**Brief:** From the line containing "This screenshot has height=1545, width=784." through the last line of the records below, output every line exactly, both ends included, except the pictures.

Pixel coordinate grounding data
________________________
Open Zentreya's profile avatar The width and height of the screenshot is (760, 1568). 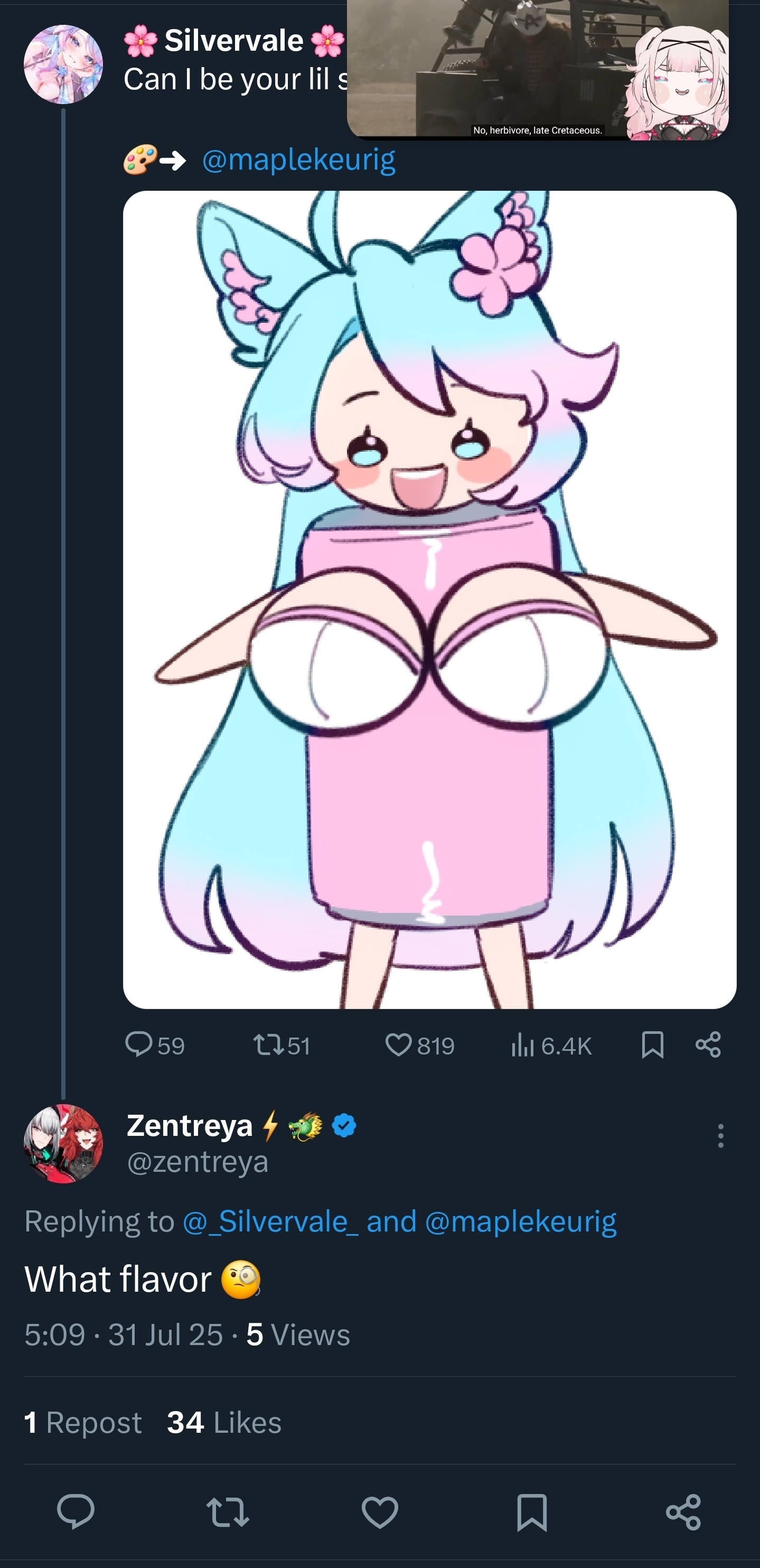63,1143

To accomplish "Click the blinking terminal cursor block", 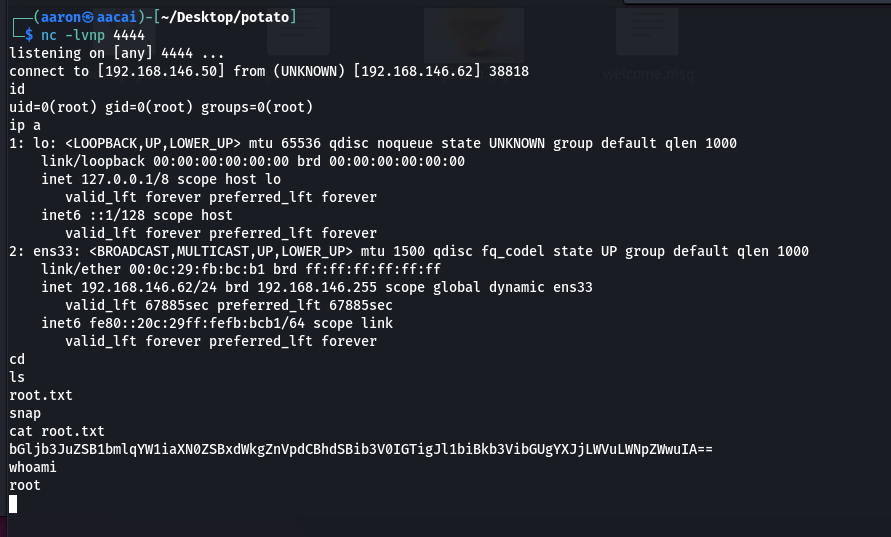I will point(13,503).
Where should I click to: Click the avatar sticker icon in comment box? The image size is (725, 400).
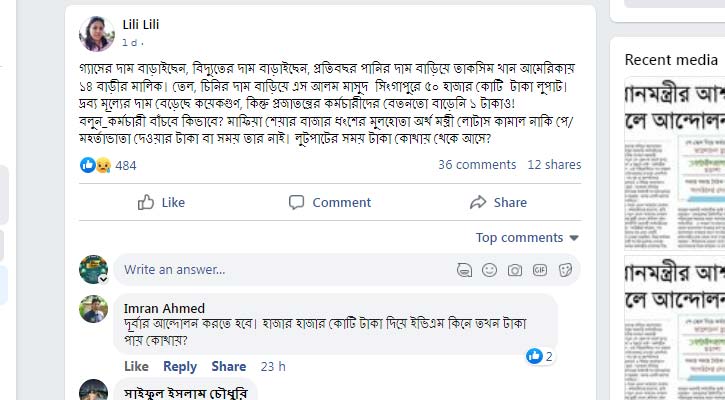465,270
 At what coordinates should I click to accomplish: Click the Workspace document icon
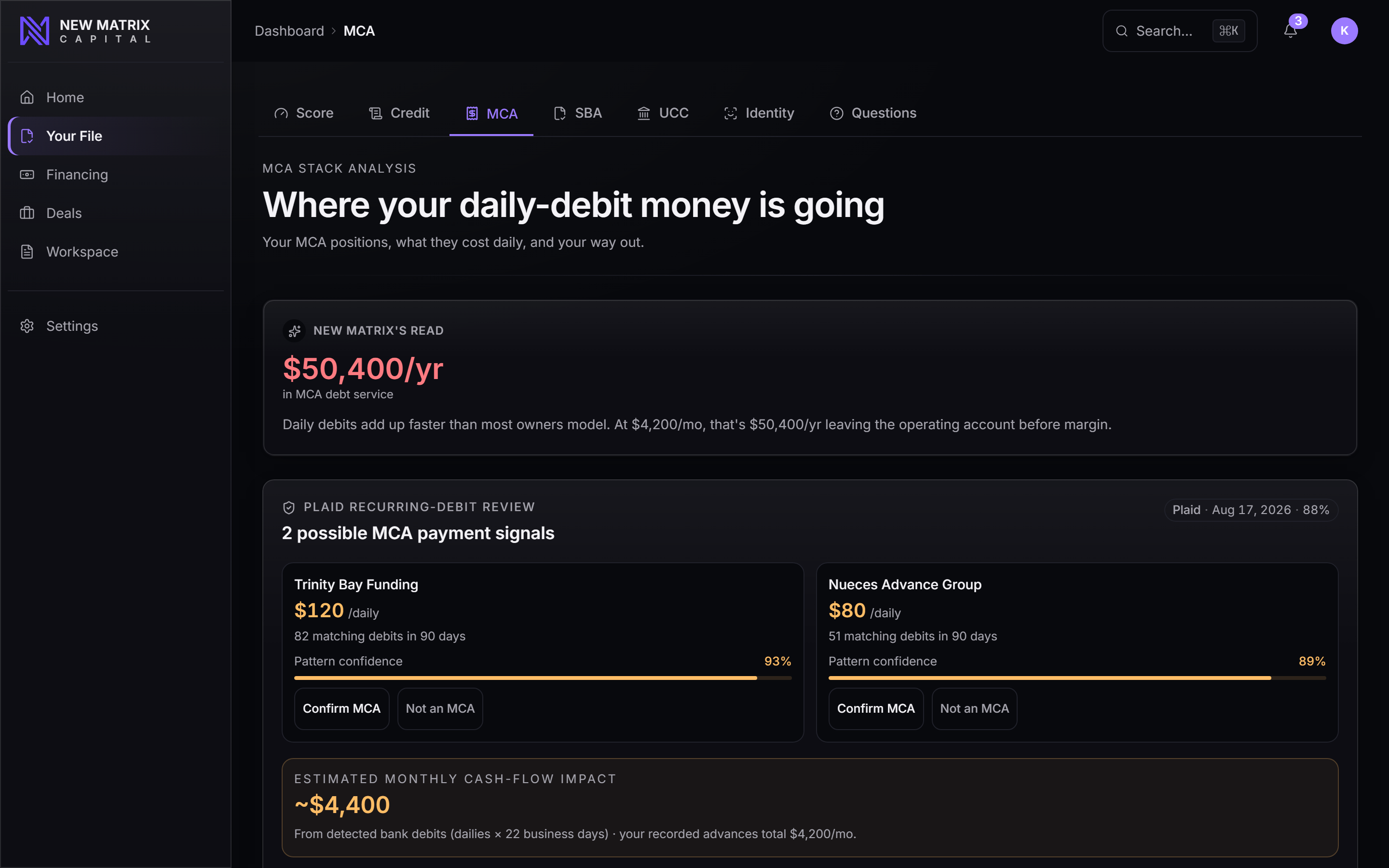(x=27, y=251)
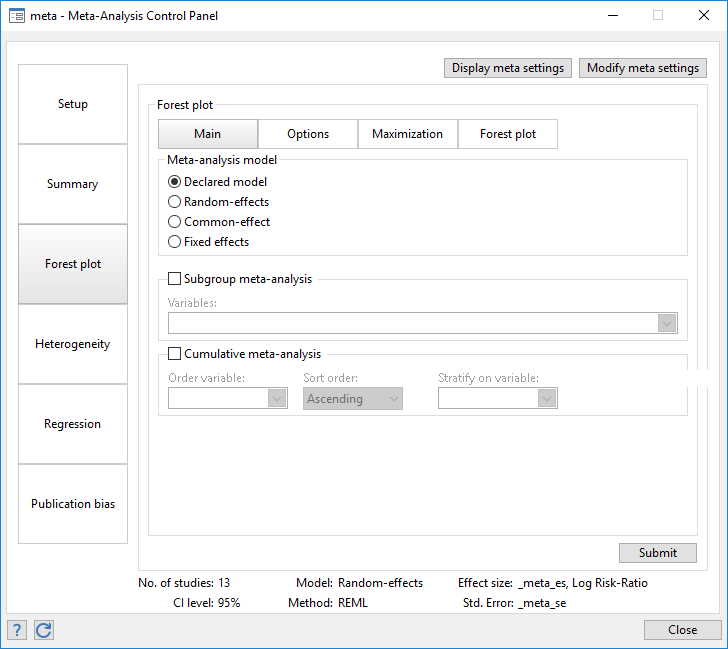Select Random-effects model option

pyautogui.click(x=175, y=202)
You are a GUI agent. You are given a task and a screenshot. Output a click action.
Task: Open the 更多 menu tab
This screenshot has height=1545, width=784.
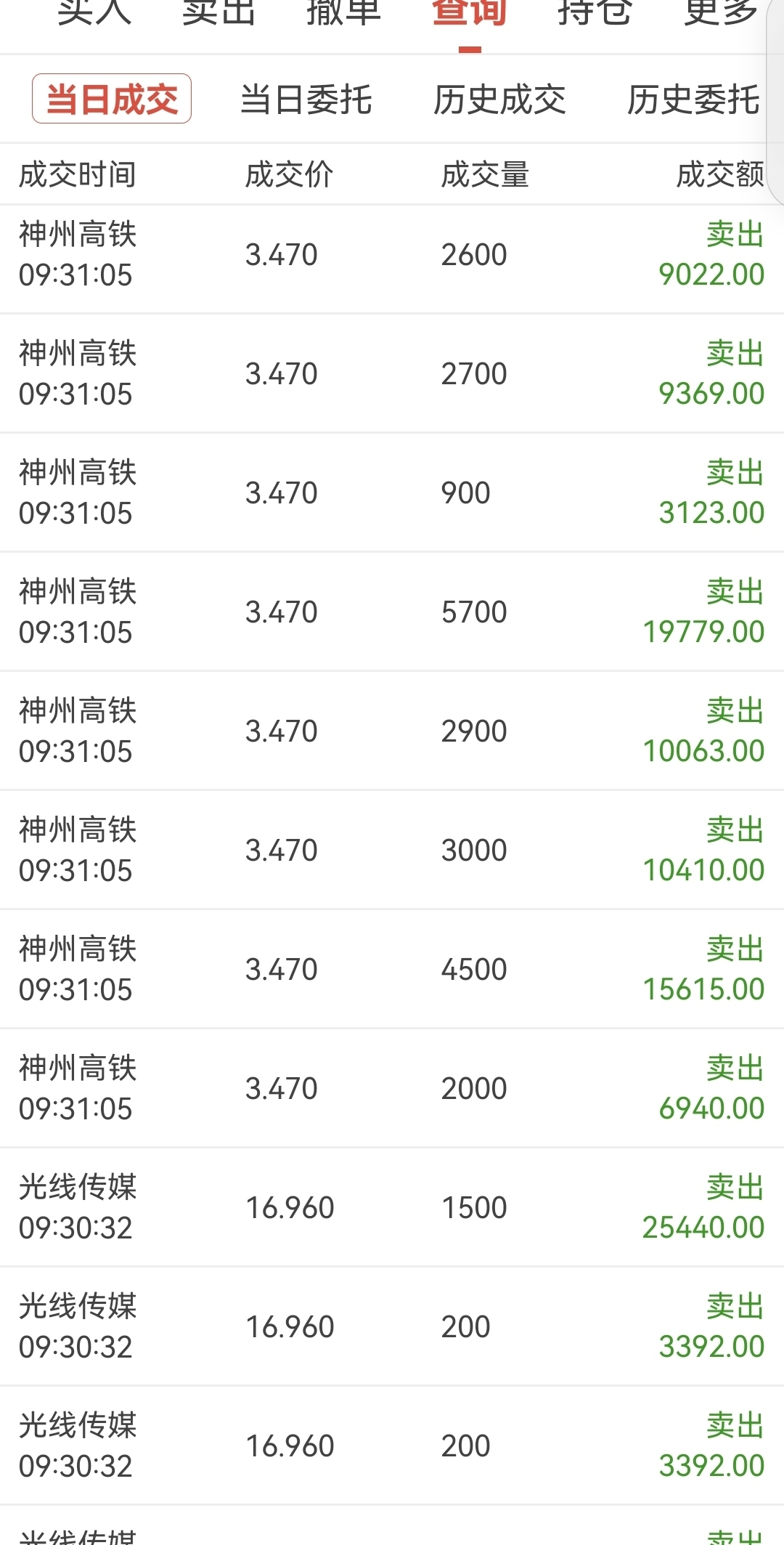[720, 13]
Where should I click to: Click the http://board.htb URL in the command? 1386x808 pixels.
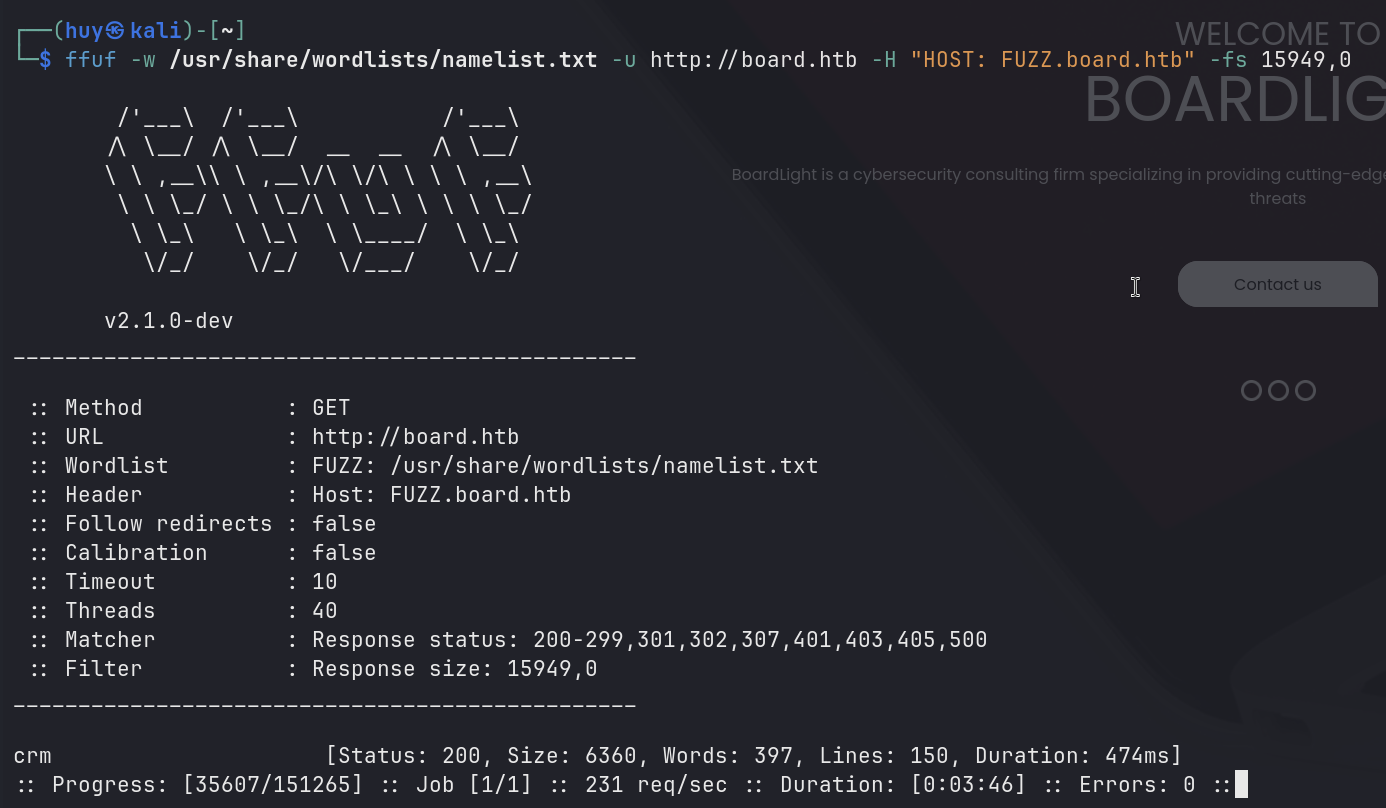pyautogui.click(x=753, y=60)
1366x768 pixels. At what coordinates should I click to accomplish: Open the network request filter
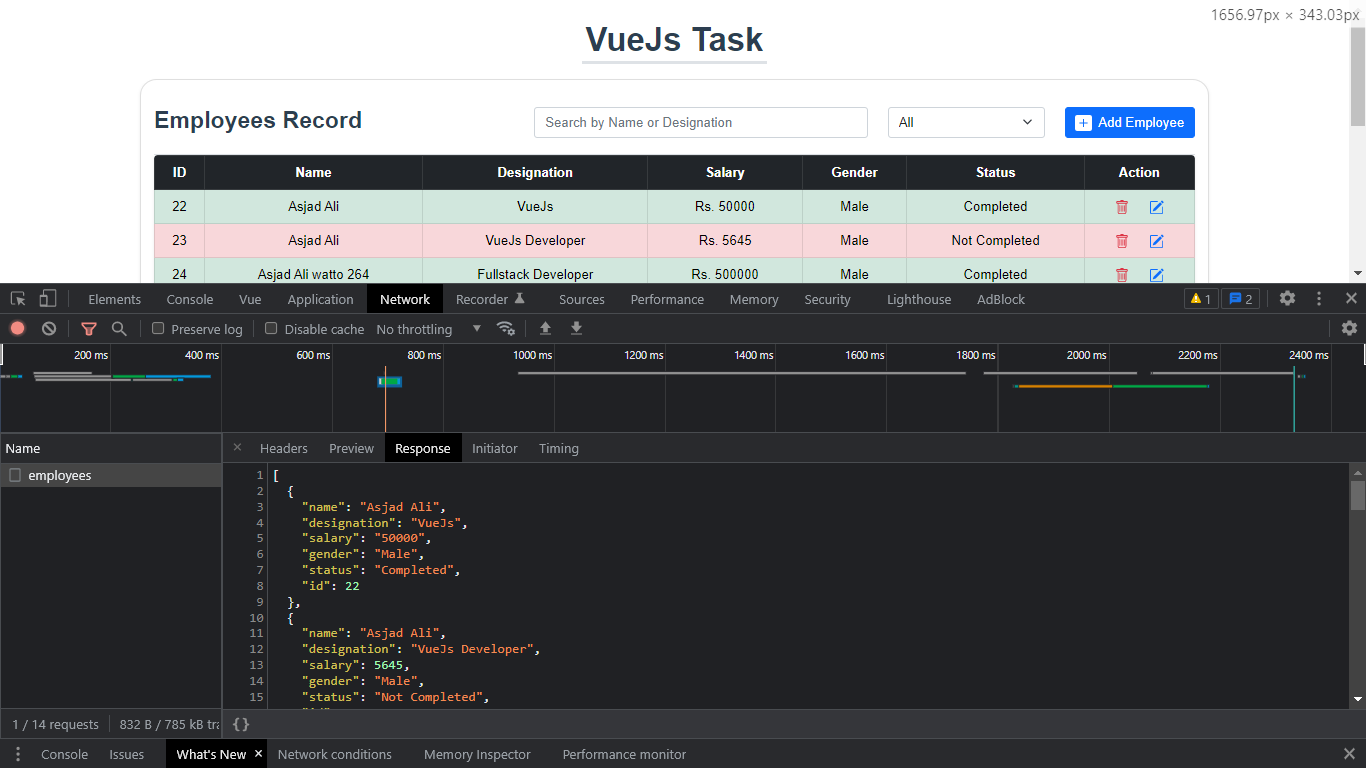click(88, 328)
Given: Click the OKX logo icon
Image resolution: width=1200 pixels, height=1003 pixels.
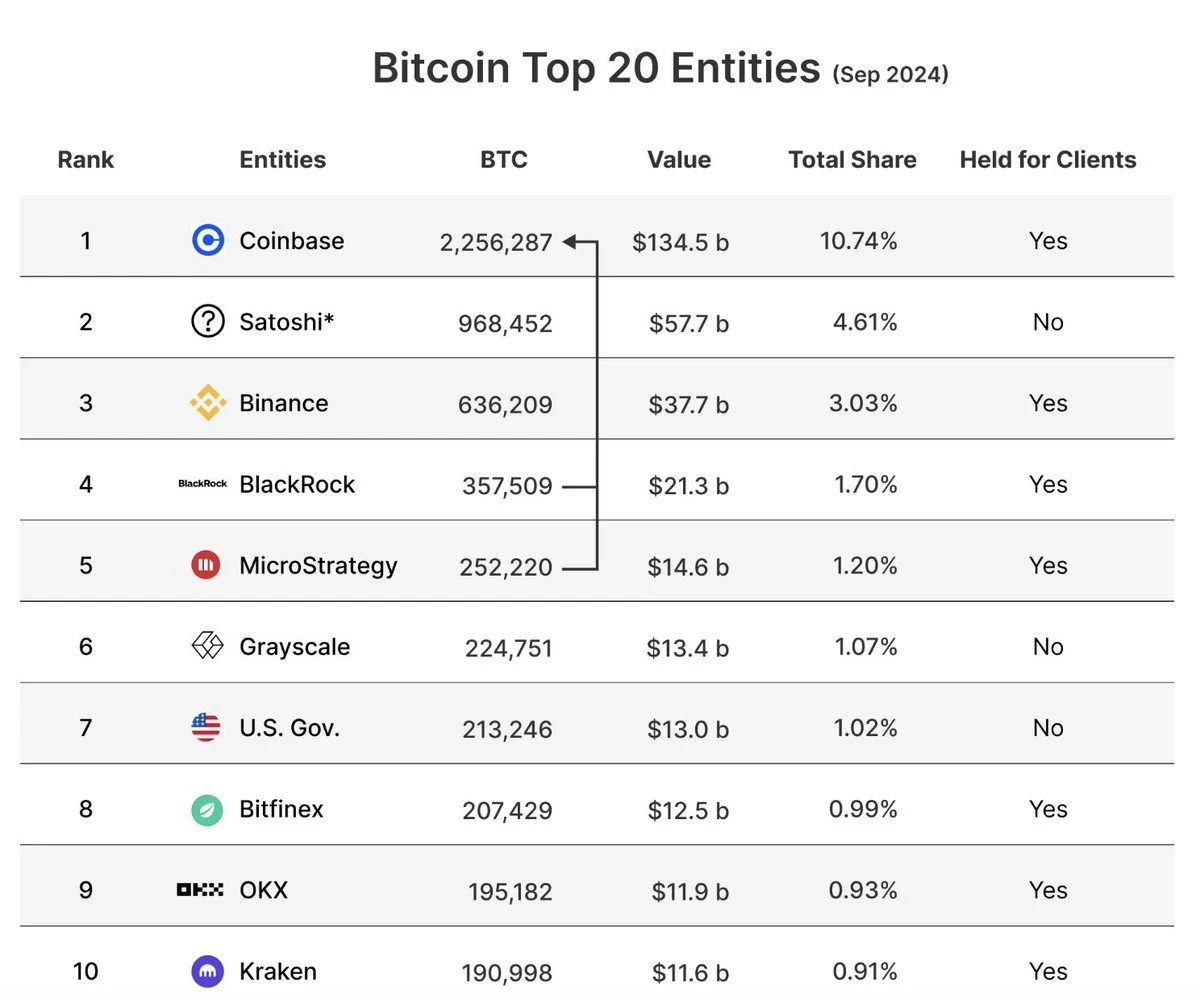Looking at the screenshot, I should 199,889.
________________________
**Response to this task:**
This screenshot has height=1545, width=784.
[720, 13]
Where should I click to: Click the http://board.htb URL in the command? 1386x808 pixels.
pyautogui.click(x=753, y=60)
1366x768 pixels. At what coordinates should I click to accomplish: Open the network request filter
click(88, 328)
Given: Click the OKX logo icon
Image resolution: width=1200 pixels, height=1003 pixels.
Looking at the screenshot, I should 199,889.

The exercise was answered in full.